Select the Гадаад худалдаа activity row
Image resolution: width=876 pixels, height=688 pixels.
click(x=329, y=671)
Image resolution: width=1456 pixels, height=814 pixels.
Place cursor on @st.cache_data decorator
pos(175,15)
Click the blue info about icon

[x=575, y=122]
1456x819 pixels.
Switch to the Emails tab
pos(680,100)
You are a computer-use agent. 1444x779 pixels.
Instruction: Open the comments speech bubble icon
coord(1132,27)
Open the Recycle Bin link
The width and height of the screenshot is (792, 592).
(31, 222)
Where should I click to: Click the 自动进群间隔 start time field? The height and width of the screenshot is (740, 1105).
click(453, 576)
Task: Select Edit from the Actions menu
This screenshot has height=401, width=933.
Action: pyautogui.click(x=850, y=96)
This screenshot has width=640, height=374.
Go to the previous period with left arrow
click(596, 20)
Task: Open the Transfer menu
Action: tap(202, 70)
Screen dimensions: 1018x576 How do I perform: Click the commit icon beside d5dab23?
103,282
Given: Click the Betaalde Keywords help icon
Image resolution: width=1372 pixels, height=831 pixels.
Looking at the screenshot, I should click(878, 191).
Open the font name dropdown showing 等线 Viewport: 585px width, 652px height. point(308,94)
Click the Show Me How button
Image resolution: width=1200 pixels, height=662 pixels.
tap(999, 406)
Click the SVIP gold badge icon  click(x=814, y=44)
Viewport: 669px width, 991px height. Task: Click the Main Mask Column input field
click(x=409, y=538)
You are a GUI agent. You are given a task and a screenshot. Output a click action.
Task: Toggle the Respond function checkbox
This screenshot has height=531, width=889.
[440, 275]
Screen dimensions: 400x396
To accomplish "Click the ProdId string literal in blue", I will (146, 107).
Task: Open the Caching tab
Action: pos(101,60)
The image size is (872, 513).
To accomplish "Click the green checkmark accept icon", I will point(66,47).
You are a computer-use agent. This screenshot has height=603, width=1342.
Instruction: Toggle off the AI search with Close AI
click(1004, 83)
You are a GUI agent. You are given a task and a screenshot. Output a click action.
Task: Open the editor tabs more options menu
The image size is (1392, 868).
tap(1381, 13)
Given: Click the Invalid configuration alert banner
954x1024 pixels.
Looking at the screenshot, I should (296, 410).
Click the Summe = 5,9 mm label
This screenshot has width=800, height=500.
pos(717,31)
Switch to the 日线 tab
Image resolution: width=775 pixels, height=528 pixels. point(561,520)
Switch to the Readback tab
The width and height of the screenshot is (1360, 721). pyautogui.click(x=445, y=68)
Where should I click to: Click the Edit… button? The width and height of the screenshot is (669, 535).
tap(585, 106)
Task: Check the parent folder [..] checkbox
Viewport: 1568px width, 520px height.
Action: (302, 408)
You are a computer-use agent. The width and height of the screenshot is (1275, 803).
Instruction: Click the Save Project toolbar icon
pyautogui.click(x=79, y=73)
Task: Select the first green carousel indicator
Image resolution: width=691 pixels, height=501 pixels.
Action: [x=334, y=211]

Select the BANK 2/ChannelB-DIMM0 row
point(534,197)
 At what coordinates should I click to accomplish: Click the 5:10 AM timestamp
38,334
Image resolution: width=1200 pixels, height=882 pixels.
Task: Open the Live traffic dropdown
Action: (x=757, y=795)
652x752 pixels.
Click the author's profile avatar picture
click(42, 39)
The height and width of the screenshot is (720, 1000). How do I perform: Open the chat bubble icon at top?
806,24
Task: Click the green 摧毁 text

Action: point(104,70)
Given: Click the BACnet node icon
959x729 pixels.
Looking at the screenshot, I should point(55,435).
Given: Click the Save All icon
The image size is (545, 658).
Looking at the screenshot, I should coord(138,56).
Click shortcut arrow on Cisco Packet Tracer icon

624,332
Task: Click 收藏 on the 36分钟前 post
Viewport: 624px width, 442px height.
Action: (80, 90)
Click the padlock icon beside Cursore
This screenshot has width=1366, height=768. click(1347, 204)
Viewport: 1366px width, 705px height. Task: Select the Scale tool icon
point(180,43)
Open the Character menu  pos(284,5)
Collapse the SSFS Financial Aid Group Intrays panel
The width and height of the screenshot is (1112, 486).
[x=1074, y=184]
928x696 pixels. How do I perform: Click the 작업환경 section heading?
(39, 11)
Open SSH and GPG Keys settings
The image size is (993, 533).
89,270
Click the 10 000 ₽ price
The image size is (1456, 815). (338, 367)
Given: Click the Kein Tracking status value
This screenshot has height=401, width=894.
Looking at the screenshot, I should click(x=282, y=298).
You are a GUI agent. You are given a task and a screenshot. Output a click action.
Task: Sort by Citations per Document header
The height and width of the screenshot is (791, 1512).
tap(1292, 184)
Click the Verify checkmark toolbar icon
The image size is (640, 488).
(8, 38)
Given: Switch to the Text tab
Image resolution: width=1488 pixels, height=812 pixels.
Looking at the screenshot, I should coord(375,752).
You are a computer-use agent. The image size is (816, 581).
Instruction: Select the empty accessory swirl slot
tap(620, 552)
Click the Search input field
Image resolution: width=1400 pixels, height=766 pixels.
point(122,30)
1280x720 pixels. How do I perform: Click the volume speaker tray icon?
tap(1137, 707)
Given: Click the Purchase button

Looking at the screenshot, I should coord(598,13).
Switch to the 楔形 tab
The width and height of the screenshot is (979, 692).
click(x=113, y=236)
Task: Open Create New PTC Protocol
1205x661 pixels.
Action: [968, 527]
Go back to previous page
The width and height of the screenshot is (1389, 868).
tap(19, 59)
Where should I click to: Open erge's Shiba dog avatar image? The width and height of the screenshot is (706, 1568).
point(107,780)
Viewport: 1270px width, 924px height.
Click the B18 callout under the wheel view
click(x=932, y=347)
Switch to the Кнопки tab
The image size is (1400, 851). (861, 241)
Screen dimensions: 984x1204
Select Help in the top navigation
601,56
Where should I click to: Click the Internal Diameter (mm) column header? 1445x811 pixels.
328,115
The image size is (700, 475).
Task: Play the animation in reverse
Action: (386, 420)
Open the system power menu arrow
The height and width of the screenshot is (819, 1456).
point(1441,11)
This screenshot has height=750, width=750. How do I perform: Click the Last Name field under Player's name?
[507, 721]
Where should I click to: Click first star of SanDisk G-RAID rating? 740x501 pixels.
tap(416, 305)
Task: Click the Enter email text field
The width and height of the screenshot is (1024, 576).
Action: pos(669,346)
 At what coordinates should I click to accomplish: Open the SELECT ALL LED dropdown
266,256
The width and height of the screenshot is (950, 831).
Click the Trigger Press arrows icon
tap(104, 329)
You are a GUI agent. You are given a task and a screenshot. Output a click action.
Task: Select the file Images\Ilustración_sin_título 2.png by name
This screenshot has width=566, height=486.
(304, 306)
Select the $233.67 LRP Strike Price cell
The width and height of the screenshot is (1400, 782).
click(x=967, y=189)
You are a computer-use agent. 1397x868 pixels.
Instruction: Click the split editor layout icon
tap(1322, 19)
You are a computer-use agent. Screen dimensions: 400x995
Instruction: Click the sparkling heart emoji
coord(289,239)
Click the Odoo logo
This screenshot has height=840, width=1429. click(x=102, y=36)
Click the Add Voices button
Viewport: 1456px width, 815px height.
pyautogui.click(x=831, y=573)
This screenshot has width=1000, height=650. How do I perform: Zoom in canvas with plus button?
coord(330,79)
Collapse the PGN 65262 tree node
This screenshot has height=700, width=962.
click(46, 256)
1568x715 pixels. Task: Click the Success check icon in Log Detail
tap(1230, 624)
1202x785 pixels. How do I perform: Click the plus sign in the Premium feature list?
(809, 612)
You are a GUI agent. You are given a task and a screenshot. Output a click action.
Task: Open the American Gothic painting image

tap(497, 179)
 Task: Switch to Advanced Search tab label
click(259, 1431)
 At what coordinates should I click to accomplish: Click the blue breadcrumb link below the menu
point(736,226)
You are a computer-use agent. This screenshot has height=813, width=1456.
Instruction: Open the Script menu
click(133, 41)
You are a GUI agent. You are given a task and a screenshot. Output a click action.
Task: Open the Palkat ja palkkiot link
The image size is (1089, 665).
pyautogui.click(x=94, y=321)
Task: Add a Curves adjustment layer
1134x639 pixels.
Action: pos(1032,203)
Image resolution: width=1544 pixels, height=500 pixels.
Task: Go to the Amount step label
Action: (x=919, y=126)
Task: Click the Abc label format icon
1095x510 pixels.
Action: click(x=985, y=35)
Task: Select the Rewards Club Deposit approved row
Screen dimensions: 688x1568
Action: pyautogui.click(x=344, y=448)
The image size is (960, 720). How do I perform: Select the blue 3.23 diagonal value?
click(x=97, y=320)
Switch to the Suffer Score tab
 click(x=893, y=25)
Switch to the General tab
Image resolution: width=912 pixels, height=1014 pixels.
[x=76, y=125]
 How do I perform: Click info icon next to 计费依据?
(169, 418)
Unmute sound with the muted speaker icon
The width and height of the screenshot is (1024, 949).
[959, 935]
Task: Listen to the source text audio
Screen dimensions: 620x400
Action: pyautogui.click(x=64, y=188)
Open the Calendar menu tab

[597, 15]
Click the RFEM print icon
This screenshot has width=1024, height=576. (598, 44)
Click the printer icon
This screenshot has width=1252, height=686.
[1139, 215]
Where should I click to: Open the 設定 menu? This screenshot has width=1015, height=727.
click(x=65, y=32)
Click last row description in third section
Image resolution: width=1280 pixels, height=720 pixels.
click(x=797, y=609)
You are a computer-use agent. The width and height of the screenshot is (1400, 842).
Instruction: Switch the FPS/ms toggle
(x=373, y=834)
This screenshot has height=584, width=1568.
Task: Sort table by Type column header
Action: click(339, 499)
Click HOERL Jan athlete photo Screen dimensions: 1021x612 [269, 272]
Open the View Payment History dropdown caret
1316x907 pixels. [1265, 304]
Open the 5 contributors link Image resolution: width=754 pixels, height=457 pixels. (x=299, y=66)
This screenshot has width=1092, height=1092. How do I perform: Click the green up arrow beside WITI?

- Work order -
Your answer should consist solely of the lines above from the line with "The image size is (640, 488)." to the line with "Click the Search input field", both included, reproduced exactly.

- Answer space -
The image size is (640, 488).
(8, 38)
Given: Switch to the Text tab
Image resolution: width=1488 pixels, height=812 pixels.
Looking at the screenshot, I should coord(375,752).
You are a computer-use agent. The image size is (816, 581).
Instruction: Select the empty accessory swirl slot
tap(620, 552)
Click the Search input field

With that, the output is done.